Seed Words

When performing Topic Modeling, you are often faced with data that you are familiar with to a certain extend or that speaks a very specific language. In those cases, topic modeling techniques might have difficulties capturing and representing the semantic nature of domain specific abbreviations, slang, short form, acronyms, etc. For example, the "TNM" classification is a method for identifying the stage of most cancers. The word "TNM" is an abbreviation and might not be correctly captured in generic embedding models.

To make sure that certain domain specific words are weighted higher and are more often used in topic representations, you can set any number of seed_words in the bertopic.vectorizer.ClassTfidfTransformer. The ClassTfidfTransformer is the base representation of BERTopic and essentially represents each topic as a bag of words. As such, we can choose to increase the importance of certain words, such as "TNM".
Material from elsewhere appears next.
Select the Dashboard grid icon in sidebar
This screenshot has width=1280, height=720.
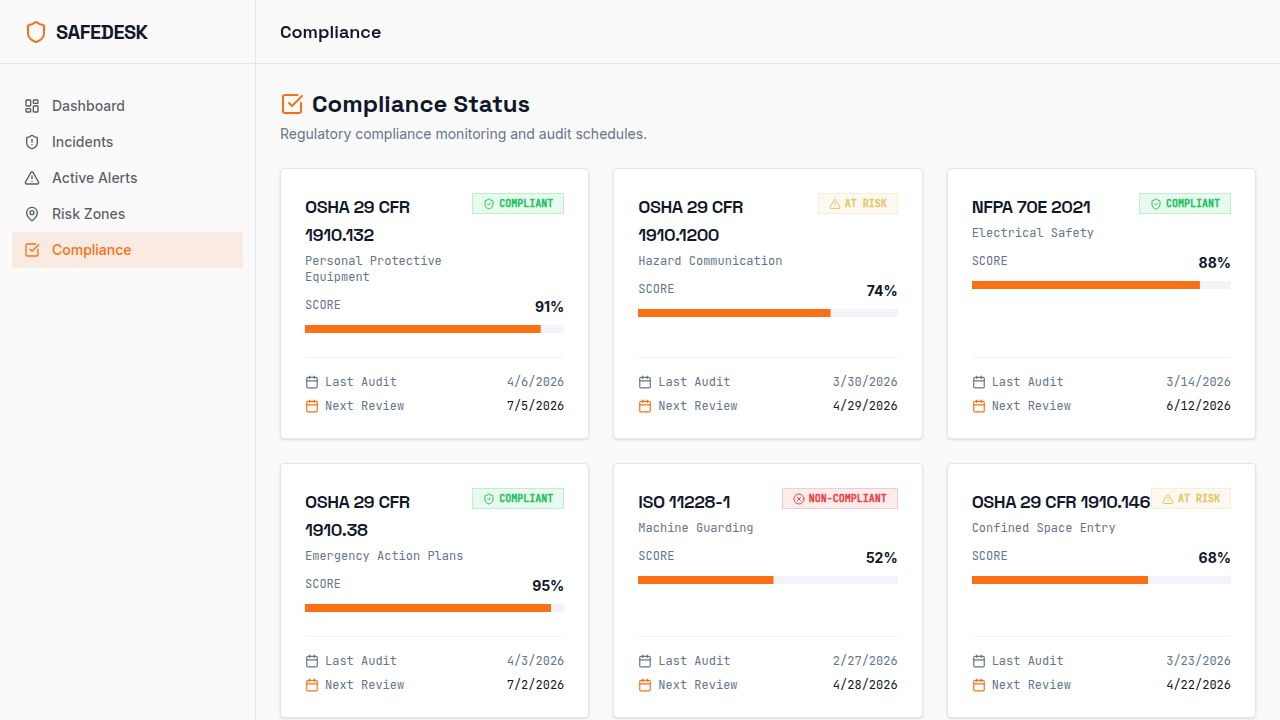coord(31,106)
To do so, let's take a look at an example. We have a dataset of article abstracts and want to perform some topic modeling. Since we might be familiar with the data, there are certain words that we know should be generally important. Let's assume that we have in-depth knowledge about reinforcement learning and know that words like "agent" and "robot" should be important in such a topic were it to be found. Using the ClassTfidfTransformer, we can define those seed_words and also choose by how much their values are multiplied.

The full example is then as follows:

from umap import UMAP
from datasets import load_dataset
from bertopic import BERTopic
from bertopic.vectorizers import ClassTfidfTransformer

# Let's take a subset of ArXiv abstracts as the training data
dataset = load_dataset("CShorten/ML-ArXiv-Papers")["train"]
abstracts = dataset["abstract"][:5_000]

# For illustration purposes, we make sure the output is fixed when running this code multiple times
umap_model = UMAP(n_neighbors=15, n_components=5, min_dist=0.0, metric='cosine', random_state=42)
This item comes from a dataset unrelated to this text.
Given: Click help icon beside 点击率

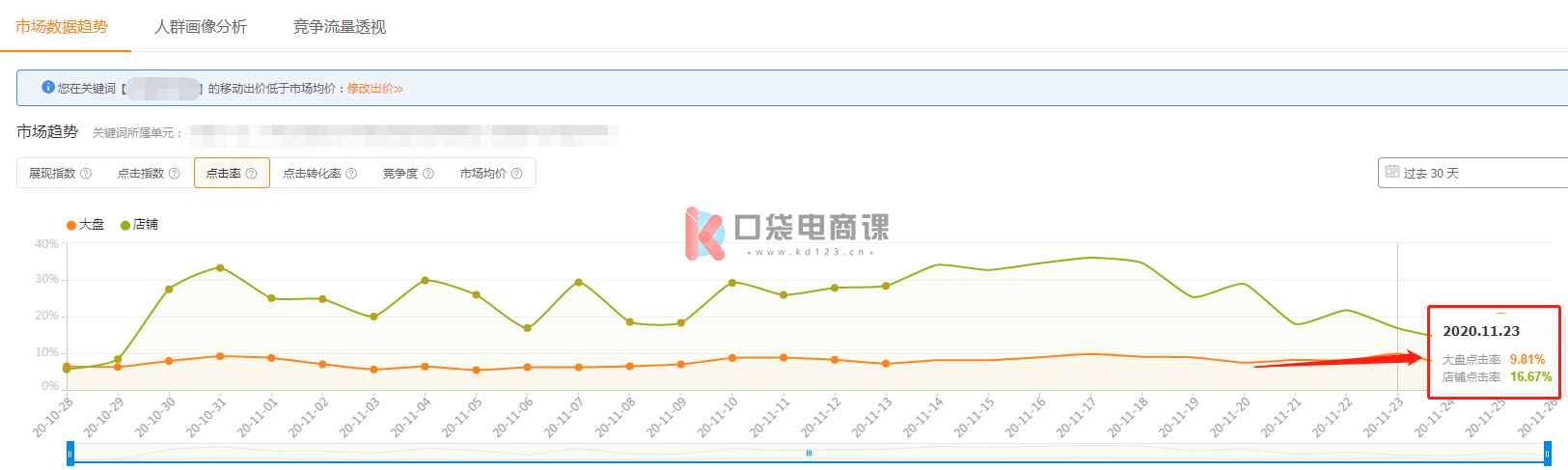Looking at the screenshot, I should [x=252, y=174].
# We can choose any number of seed words for which we want their representation
# to be strengthen. We increase the importance of these words as we want them to be more
# likely to end up in the topic representations.
ctfidf_model = ClassTfidfTransformer(
    seed_words=["agent", "robot", "behavior", "policies", "environment"], 
    seed_multiplier=2
)

# We run the topic model with the seeded words
topic_model = BERTopic(
    umap_model=umap_model,
    min_topic_size=15,
    ctfidf_model=ctfidf_model,
).fit(abstracts)

Then, when we run topic_model.get_topic(0), we get the following output:

[('policy', 0.023413102511982354),
 ('reinforcement', 0.021796126795834238),
 ('agent', 0.021131601305431902),
 ('policies', 0.01888385271486409),
 ('environment', 0.017819874593917057),
 ('learning', 0.015321710504308708),
 ('robot', 0.013881115279230468),
 ('control', 0.013297705894983875),
 ('the', 0.013247933839985382),
 ('to', 0.013058208312484141)]

As we can see, the output includes some of the seed words that we assigned. However, if a word is not found to be important in a topic than we can still multiply its importance but it will remain relatively low. This is a great feature as it allows you to improve their importance with less risk of making words important in topics that really should not be.
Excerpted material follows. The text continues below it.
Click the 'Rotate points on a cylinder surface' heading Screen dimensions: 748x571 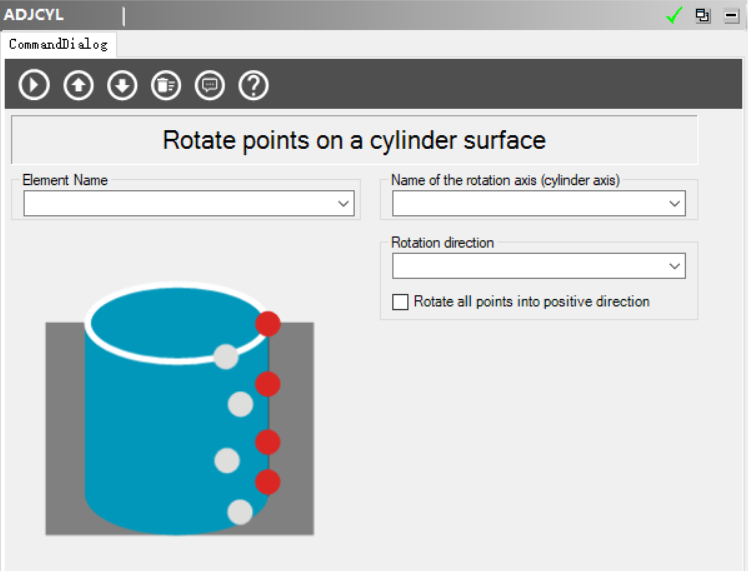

A benefit of this method is that this often influences all other representation methods, like KeyBERTInspired and OpenAI. The reason for this is that each representation model uses the words generated by the ClassTfidfTransformer as candidate words to be further optimized. In many cases, words like "TNM" might not end up in the candidate words. By increasing their importance, they are more likely to end up as candidate words in representation models.

Another benefit of using this method is that it artificially increases the interpretability of topics. Sure, some words might be more important than others but there might not mean something to a domain expert. For them, certain words, like "TNM" are highly descriptive and that is something difficult to capture using any method (embedding model, large language model, etc.).

Moreover, these seed_words can be defined together with the domain expert as they can decide what type of words are generally important and might need a nudge from you the algorithmic developer.